__The input__.
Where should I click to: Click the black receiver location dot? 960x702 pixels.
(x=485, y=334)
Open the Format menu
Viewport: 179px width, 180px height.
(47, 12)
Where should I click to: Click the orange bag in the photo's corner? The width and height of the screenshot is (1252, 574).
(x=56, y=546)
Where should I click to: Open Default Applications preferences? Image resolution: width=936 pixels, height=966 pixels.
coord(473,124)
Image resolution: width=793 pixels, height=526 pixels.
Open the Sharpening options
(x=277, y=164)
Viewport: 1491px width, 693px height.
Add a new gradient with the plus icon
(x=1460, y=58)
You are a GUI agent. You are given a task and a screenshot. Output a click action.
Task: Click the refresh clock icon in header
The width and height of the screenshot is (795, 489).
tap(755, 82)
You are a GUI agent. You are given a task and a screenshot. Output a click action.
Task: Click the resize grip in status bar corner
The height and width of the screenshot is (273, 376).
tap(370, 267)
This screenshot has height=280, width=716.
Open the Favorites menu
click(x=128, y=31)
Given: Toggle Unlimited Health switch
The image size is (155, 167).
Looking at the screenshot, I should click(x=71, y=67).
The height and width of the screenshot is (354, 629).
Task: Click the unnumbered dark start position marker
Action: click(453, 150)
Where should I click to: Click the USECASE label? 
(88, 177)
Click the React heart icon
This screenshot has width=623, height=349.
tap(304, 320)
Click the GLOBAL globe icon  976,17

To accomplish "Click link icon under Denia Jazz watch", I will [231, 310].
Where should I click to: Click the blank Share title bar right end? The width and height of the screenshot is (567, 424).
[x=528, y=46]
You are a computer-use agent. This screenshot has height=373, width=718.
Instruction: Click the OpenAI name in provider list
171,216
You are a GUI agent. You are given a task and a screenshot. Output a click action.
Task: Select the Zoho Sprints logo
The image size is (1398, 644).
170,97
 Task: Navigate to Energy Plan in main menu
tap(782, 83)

__Work to complete__.
All entries are to be copied exactly as they read.

__Finished exercise__.
Where should I click to: Click the black receiver location dot? 960x702 pixels.
(x=485, y=334)
Open the Format menu
Viewport: 179px width, 180px height.
(47, 12)
Where should I click to: Click the orange bag in the photo's corner? The width and height of the screenshot is (1252, 574).
(x=56, y=546)
Where should I click to: Open Default Applications preferences? Image resolution: width=936 pixels, height=966 pixels.
coord(473,124)
Image resolution: width=793 pixels, height=526 pixels.
Open the Sharpening options
(x=277, y=164)
Viewport: 1491px width, 693px height.
Add a new gradient with the plus icon
(x=1460, y=58)
You are a GUI agent. You are given a task and a screenshot. Output a click action.
Task: Click the refresh clock icon in header
The width and height of the screenshot is (795, 489).
tap(755, 82)
You are a GUI agent. You are given a task and a screenshot. Output a click action.
Task: Click the resize grip in status bar corner
The height and width of the screenshot is (273, 376).
tap(370, 267)
This screenshot has height=280, width=716.
Open the Favorites menu
click(x=128, y=31)
Given: Toggle Unlimited Health switch
The image size is (155, 167).
Looking at the screenshot, I should click(x=71, y=67).
The height and width of the screenshot is (354, 629).
Task: Click the unnumbered dark start position marker
Action: click(453, 150)
Where should I click to: Click the USECASE label? 
(88, 177)
Click the React heart icon
This screenshot has width=623, height=349.
tap(304, 320)
Click the GLOBAL globe icon  976,17

To accomplish "Click link icon under Denia Jazz watch", I will [231, 310].
Where should I click to: Click the blank Share title bar right end? The width and height of the screenshot is (567, 424).
[x=528, y=46]
You are a computer-use agent. This screenshot has height=373, width=718.
Instruction: Click the OpenAI name in provider list
171,216
You are a GUI agent. You are given a task and a screenshot. Output a click action.
Task: Select the Zoho Sprints logo
The image size is (1398, 644).
170,97
 Task: Navigate to Energy Plan in main menu
tap(782, 83)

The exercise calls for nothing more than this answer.